Read some haiku and try making a notebook or buying a gorgeous heavy-papered hard backed notebook and a delicious new pencil. Take a walk in nature and gather some thoughts. Haiku away. Invest in Storybox cards and play until you love the story you have created. Write it down, illustrate it in whatever way comes to mind. Cut and stick from some old magazines and create fictional characters from the collages, write a ‘cup’ – a short description of who and what and why and where.

The best free-entry into real creative play or life-time hobbies however, has to be nature.

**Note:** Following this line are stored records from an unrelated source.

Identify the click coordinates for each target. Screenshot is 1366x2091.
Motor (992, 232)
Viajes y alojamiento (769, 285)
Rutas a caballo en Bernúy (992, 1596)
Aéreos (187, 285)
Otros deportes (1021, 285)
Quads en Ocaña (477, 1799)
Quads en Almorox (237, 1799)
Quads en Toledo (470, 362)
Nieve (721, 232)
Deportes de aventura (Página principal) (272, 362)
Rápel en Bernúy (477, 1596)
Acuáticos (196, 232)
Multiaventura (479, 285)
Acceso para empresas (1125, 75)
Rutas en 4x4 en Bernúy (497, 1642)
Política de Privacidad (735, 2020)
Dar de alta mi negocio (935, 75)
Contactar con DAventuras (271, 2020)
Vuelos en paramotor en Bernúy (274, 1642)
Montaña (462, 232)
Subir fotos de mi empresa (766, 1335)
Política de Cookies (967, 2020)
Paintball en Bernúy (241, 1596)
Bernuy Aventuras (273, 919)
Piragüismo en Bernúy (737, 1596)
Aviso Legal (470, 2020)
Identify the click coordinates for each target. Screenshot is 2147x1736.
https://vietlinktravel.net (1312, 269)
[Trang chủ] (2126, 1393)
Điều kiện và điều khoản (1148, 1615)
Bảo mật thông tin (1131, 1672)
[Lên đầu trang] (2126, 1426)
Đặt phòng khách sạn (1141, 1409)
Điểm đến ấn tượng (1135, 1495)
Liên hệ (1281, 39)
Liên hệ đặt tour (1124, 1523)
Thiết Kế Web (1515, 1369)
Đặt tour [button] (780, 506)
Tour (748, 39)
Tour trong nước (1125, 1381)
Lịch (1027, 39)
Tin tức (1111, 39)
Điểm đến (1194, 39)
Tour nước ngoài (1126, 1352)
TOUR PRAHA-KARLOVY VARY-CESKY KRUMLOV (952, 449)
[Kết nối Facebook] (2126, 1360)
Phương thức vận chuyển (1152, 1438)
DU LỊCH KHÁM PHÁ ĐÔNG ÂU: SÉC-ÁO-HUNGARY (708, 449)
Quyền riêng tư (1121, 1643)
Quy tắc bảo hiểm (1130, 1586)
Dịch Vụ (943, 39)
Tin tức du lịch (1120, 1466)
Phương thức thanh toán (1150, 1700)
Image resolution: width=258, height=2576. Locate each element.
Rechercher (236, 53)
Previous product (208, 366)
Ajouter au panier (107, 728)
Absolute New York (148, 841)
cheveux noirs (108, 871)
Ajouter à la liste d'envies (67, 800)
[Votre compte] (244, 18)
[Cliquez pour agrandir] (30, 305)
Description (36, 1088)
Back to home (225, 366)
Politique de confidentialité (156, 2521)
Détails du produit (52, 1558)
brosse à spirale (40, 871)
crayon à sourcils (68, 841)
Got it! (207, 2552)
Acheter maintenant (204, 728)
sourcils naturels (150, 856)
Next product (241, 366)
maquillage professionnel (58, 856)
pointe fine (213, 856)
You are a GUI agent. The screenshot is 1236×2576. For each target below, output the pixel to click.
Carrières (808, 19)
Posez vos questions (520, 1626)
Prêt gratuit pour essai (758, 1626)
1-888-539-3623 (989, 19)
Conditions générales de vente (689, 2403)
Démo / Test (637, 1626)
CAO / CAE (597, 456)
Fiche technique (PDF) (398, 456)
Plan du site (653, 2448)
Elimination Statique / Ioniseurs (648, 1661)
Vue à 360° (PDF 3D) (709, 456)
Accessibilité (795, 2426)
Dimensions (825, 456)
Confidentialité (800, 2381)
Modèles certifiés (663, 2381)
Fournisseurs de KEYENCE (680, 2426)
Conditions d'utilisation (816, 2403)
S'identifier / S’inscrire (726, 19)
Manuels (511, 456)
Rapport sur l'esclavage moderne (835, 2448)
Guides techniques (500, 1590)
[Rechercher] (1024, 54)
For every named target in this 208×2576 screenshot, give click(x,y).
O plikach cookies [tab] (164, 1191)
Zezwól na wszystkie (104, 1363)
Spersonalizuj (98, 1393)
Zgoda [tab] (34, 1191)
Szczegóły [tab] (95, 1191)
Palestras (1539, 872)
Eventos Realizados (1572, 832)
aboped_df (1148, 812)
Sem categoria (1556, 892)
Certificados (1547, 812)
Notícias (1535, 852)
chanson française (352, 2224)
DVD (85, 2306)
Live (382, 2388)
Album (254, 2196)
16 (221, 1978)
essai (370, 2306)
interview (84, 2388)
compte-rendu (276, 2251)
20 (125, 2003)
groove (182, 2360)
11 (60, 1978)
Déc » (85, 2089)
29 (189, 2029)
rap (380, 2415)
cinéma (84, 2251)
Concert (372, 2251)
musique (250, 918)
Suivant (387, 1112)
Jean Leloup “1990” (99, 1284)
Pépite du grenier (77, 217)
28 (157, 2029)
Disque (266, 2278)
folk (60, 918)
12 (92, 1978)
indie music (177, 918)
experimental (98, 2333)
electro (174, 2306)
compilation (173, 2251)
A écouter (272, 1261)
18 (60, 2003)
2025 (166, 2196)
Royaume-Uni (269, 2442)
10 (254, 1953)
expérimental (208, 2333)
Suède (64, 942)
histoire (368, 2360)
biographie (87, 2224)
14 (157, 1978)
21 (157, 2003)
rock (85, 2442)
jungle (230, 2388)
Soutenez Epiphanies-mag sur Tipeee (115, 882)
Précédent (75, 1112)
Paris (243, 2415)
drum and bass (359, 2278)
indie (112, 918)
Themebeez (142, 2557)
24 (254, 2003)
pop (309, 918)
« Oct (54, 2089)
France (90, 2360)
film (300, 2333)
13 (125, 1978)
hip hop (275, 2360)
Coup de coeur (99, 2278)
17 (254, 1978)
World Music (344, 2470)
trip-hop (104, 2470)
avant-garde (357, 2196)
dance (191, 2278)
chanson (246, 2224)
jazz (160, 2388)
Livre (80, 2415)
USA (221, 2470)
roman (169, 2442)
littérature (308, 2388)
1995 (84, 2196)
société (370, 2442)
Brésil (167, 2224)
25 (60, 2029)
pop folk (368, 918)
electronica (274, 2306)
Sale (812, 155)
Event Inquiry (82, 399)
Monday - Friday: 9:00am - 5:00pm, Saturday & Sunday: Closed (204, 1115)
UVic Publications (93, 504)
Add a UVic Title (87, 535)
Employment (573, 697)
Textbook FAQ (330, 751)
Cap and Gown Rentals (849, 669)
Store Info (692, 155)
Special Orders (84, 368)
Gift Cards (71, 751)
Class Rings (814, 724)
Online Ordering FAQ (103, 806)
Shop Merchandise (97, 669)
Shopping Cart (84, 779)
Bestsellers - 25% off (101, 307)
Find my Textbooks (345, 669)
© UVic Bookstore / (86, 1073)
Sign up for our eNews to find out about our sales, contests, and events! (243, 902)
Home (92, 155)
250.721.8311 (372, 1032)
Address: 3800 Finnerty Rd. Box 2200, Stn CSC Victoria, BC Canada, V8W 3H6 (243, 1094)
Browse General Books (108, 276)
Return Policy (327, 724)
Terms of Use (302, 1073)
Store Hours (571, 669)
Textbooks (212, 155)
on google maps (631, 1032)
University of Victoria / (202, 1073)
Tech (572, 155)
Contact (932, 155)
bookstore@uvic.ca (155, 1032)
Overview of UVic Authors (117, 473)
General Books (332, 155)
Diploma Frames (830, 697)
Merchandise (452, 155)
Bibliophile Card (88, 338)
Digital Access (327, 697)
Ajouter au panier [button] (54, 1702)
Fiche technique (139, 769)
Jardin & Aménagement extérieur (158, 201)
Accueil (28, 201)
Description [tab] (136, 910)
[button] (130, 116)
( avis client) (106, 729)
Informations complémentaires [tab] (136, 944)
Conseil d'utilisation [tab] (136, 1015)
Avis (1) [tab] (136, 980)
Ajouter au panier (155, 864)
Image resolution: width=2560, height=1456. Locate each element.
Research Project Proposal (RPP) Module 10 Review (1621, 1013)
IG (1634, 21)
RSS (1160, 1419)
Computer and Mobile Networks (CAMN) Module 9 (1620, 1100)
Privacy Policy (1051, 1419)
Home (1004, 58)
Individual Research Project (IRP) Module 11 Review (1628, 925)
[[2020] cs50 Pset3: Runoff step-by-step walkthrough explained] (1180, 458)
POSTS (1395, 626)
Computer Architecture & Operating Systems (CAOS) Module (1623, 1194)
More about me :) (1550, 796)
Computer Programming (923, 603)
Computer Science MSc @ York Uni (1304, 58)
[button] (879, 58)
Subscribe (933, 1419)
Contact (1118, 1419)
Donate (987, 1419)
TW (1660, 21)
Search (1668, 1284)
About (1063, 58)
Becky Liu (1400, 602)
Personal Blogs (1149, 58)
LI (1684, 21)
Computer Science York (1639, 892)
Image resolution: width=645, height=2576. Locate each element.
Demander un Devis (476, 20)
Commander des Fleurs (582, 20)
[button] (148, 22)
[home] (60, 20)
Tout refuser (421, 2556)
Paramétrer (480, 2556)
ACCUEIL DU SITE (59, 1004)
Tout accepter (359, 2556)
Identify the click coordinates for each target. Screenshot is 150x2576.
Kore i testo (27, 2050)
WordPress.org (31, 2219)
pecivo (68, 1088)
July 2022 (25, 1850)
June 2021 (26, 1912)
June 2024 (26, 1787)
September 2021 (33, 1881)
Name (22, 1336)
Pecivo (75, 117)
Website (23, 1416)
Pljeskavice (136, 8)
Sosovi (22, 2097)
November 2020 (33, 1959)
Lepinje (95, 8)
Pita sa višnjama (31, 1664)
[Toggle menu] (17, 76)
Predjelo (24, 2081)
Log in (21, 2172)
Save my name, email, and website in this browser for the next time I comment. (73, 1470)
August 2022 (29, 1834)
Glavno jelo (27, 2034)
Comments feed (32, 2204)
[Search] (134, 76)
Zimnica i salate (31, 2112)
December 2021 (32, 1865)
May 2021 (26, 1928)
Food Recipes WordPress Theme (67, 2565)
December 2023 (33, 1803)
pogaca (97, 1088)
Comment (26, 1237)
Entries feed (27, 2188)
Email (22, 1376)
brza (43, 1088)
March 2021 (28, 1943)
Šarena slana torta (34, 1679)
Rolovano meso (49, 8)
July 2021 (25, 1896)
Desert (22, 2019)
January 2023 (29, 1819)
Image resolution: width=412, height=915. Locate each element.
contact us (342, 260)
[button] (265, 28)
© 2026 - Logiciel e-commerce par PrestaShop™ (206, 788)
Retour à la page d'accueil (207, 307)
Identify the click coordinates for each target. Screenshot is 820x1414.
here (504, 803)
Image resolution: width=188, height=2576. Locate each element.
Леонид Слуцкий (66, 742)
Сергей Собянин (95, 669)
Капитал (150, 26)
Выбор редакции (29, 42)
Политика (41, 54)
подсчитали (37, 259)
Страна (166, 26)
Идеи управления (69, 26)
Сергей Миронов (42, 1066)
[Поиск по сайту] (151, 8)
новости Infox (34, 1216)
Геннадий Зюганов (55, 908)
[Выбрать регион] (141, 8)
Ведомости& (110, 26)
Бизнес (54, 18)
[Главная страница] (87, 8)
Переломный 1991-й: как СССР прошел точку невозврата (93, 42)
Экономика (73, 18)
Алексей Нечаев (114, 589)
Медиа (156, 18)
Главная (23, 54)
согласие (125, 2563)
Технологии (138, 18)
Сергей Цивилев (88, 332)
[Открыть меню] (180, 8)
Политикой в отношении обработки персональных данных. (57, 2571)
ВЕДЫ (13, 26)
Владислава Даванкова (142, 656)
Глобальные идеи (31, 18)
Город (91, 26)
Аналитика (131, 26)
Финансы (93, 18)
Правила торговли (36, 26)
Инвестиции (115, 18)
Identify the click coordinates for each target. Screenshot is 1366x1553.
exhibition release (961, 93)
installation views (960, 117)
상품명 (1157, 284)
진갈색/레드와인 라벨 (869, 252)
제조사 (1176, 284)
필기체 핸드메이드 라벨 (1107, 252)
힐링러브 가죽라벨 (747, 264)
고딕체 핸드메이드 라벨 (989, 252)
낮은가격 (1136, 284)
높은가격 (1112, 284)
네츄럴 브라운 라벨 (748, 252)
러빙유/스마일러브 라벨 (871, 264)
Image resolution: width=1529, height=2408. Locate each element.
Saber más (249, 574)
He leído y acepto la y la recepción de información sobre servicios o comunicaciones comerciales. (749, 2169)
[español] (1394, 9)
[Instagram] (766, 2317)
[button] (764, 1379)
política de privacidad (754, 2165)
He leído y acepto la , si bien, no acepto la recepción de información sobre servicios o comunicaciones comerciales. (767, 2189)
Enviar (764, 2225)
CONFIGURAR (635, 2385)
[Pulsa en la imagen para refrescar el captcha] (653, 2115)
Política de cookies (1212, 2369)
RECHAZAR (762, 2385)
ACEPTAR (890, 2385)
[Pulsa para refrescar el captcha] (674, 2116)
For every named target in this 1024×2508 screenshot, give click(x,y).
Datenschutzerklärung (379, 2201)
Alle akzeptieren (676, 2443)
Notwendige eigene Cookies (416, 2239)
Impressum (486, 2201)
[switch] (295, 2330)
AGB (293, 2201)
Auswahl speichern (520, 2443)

A non prescriptive walk in nature is the rocket fuel for a million hobbies that can be the medicine of a lifetime. Teach your children to love, value and make time for the natural world and they will have the tools to care for themselves and their need for restorative, energy-creating down time. Make a walk part of your daily self-care too, especially if you find yourself feeling drained and hobby-less. Provide the best model you can to enable your children to prepare for a demanding world. As home educators we are under less and yet somehow more pressure. Read and re-read this article to give yourself permission to make this part of your daily practice and remember the value of teaching by example the importance of real rest.